-- Exercise aim --
Write out the data below exactly as given, without any of its pictures.
——
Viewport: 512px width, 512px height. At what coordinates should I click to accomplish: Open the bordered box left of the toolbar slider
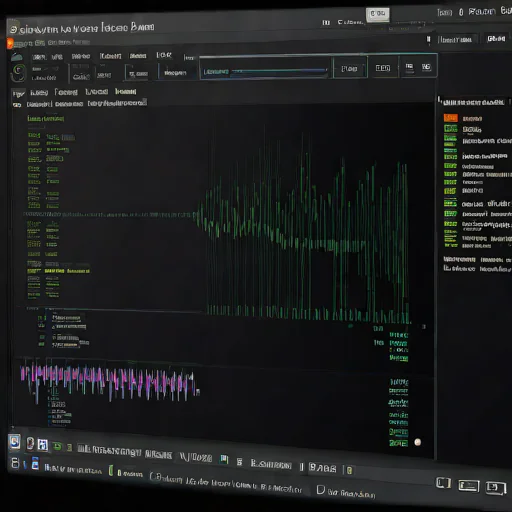175,72
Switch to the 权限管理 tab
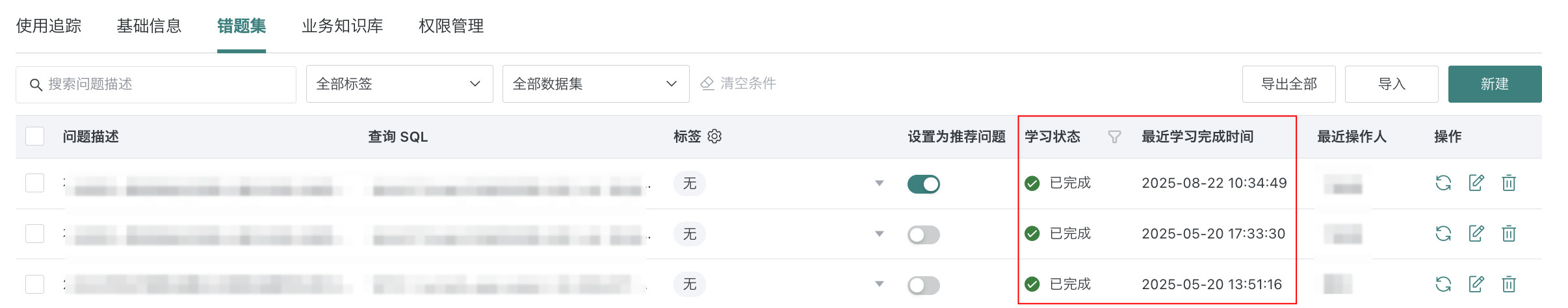Viewport: 1568px width, 308px height. point(451,26)
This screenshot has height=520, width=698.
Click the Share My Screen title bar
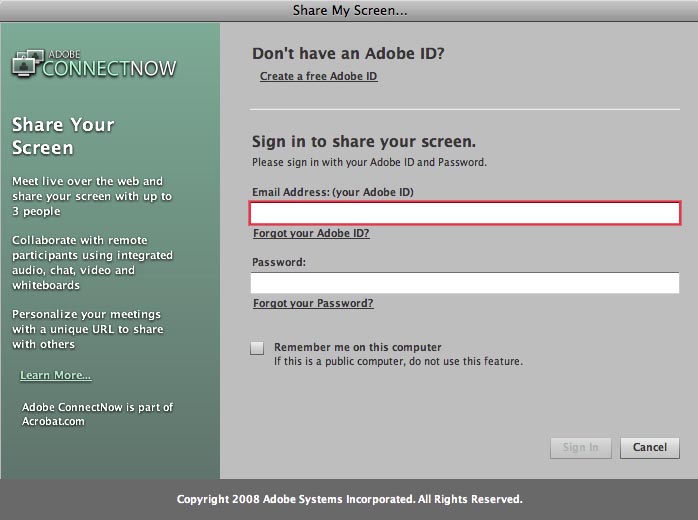pos(349,11)
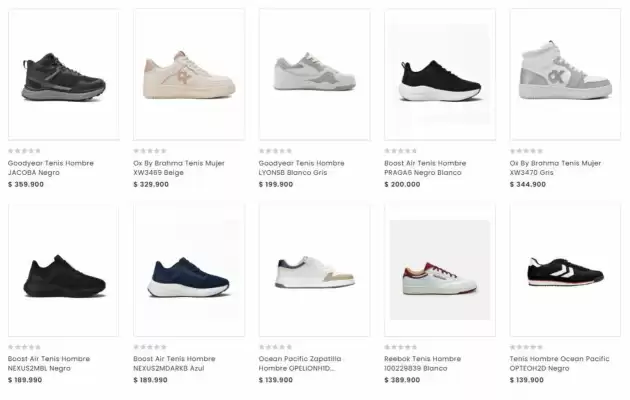This screenshot has height=400, width=630.
Task: Click the Tenis Hombre Ocean Pacific OPTECH2D title
Action: click(x=559, y=363)
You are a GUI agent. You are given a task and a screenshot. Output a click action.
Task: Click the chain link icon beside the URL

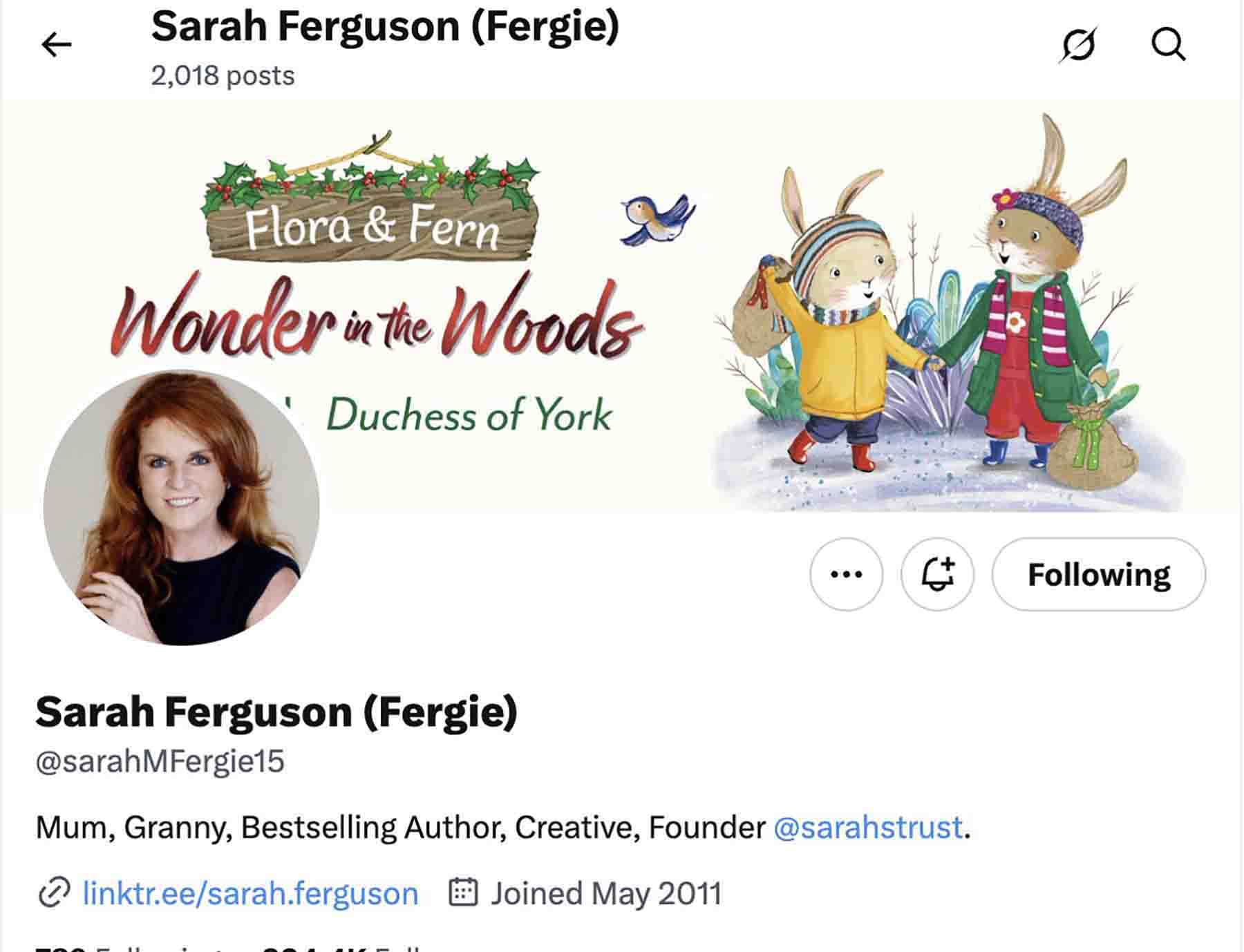click(x=54, y=893)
——
-- Answer below --
Viewport: 512px width, 512px height. At what coordinates should I click to accomplish: Open the bordered box left of the toolbar slider
175,72
Switch to the 权限管理 tab
Viewport: 1568px width, 308px height. point(451,26)
This screenshot has height=520, width=698.
Click the Share My Screen title bar
pos(349,11)
This screenshot has height=400, width=630.
Task: Click the Tenis Hombre Ocean Pacific OPTECH2D title
Action: click(x=559, y=363)
You are a GUI agent. You are given a task and a screenshot. Output a click action.
Task: Click the chain link icon beside the URL

click(x=54, y=893)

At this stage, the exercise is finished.